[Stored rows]
+++++
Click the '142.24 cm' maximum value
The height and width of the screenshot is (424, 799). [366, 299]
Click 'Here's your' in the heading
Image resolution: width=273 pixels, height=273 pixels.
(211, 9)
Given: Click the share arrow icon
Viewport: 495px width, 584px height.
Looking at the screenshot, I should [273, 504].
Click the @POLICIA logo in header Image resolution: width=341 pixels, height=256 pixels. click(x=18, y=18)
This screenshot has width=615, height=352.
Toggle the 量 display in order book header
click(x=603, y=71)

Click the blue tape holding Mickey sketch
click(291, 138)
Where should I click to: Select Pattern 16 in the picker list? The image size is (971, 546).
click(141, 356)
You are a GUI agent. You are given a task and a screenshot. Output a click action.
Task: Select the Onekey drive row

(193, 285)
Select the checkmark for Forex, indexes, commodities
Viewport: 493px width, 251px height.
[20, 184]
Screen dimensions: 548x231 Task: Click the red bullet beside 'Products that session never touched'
+++++
What you are asked to do: Rewrite the rows as a JSON list of strings, one string per line, starting at the line that contains "Click the @POLICIA" and ending at the last line of the rows, both included. Leave out blank lines.

Response to this task:
[
  "Click the @POLICIA logo in header Image resolution: width=341 pixels, height=256 pixels. click(x=18, y=18)",
  "This screenshot has width=615, height=352.",
  "Toggle the 量 display in order book header",
  "click(x=603, y=71)",
  "Click the blue tape holding Mickey sketch",
  "click(291, 138)",
  "Where should I click to: Select Pattern 16 in the picker list? The image size is (971, 546).",
  "click(141, 356)",
  "You are a GUI agent. You are given a task and a screenshot. Output a click action.",
  "Task: Select the Onekey drive row",
  "(193, 285)",
  "Select the checkmark for Forex, indexes, commodities",
  "Viewport: 493px width, 251px height.",
  "[20, 184]",
  "Screen dimensions: 548x231 Task: Click the red bullet beside 'Products that session never touched'"
]